U.S. television ratings for The Following
Season: Timeslot (ET); Number of episodes; Premiere; Finale; TV season; Overall rank; 18–49 rank; Overall viewership
Date: Viewers (millions); Date; Viewers (millions)
1: Monday 9:00 pm; 15; January 21, 2013; 10.42; April 29, 2013; 7.82; 2012–13; #22; #9; 11.87
2: 15; January 19, 2014; 11.18; April 28, 2014; 4.81; 2013–14; #45; #22; 8.21
3: 15; March 2, 2015; 4.86; May 18, 2015; 3.05; 2014–15

===Critical reception===

USA Todays Robert Bianco rated the show highly, calling it "one of the most violent, and certainly the most frightening, series ever made by a commercial broadcast network," adding "some plot twists seem implausible at best, others are overdone or gratuitous. But some implausibility comes with the horror/suspense genre, and there's no question [Kevin] Williamson has mastered it — just as there's no question that the match of wills between the wounded [Kevin] Bacon and malevolent [James] Purefoy is exceedingly well played."
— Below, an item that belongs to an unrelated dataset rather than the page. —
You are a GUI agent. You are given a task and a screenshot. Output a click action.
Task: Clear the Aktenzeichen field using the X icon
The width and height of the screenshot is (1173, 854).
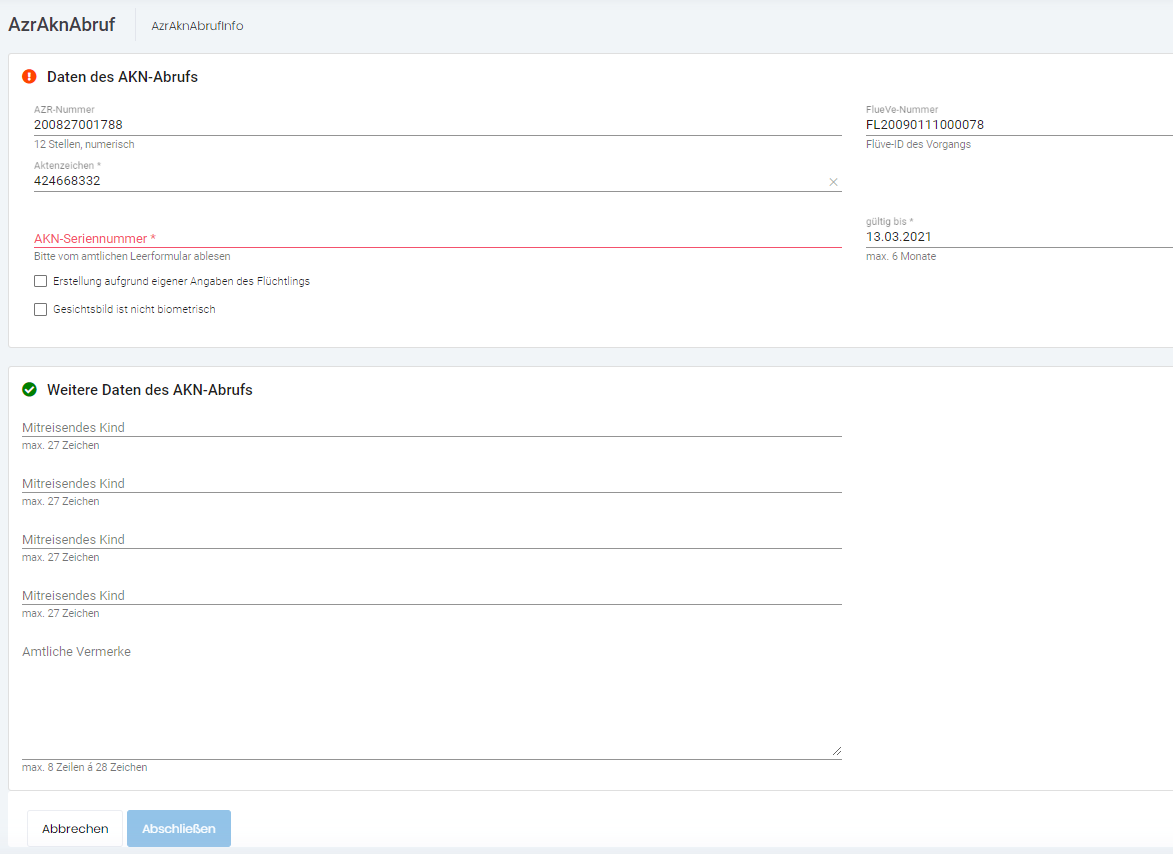833,182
Ken Tucker of Entertainment Weekly stated: "The weakest part of The Following is the idea that Carroll was a college professor who held his classes spellbound with lectures about Thoreau, Emerson, and, most crucially, Edgar Allan Poe." He added: "The drama's strongest elements override this flaw. Both Bacon and Purefoy are so intensely earnest, The Following quickly supersedes its patent Silence of the Lambs setup. The moments that focus on Carroll's criminal cult give the series its real power, and the modern-day variations on Charlie Manson's kill-crazy crew are genuinely spooky."

The Wall Street Journal's Nancy Dewolf Smith considers the series "both better and worse than those movies where a procession of young people get killed so reliably and gorily that the audience laughs after it screams," adding, "There is some suspense here, even if it is mainly because the violence when it comes is so swift and sickening. But the show still feels slack. Is it a case of a serial-killer cliché too far?"

Hank Stuever of The Washington Post called the series "a trite, gratuitously violent exercise in still more stylishly imagined American horror stories." He added, "It is filled with melodramatic sleuthing that you've seen over and over."

Alessandra Stanley of The New York Times said the series was "hard to turn off and even harder to watch" and that "precisely because it is so bleak and relentlessly scary, The Following offers a more salutary depiction of violence than do series that use humor to mitigate horror — and thereby trivialize it."

Critical response of The Following
| Season | Rotten Tomatoes | Metacritic |
|---|---|---|
| 1 | 63% (51 reviews) | 62 (35 reviews) |
| 2 | 50% (18 reviews) | 44 (9 reviews) |
| 3 | 63% (8 reviews) | —N/a |

===Awards and accolades===

Awards and accolades for The Following
Year: Association; Category; Nominated work; Result
2013: 39th Saturn Awards; Best Network Television Series; The Following; Nominated
Best Actor on Television: Kevin Bacon; Won
2014: People's Choice Awards; Favorite Dramatic TV Actor; Kevin Bacon; Nominated
40th Saturn Awards: Best Network Television Series; The Following; Nominated
Best Actor on Television: Kevin Bacon; Nominated
Best Supporting Actor on Television: James Purefoy; Nominated

===Broadcasts===
The series is broadcast in Canada through the CTV television system. For season three, the show will be broadcast on Canada's sibling specialty service Bravo. Internationally, it also airs on Nine Network in Australia, TF1 in France, Warner Channel in Latin America, SABC 3 in South Africa, Jack City in the Philippines, Canal+ & TVN7 in Poland, FOX in Portugal, and Sky Atlantic in the United Kingdom, and around 2015 will start to air in Colombia on Caracol Television.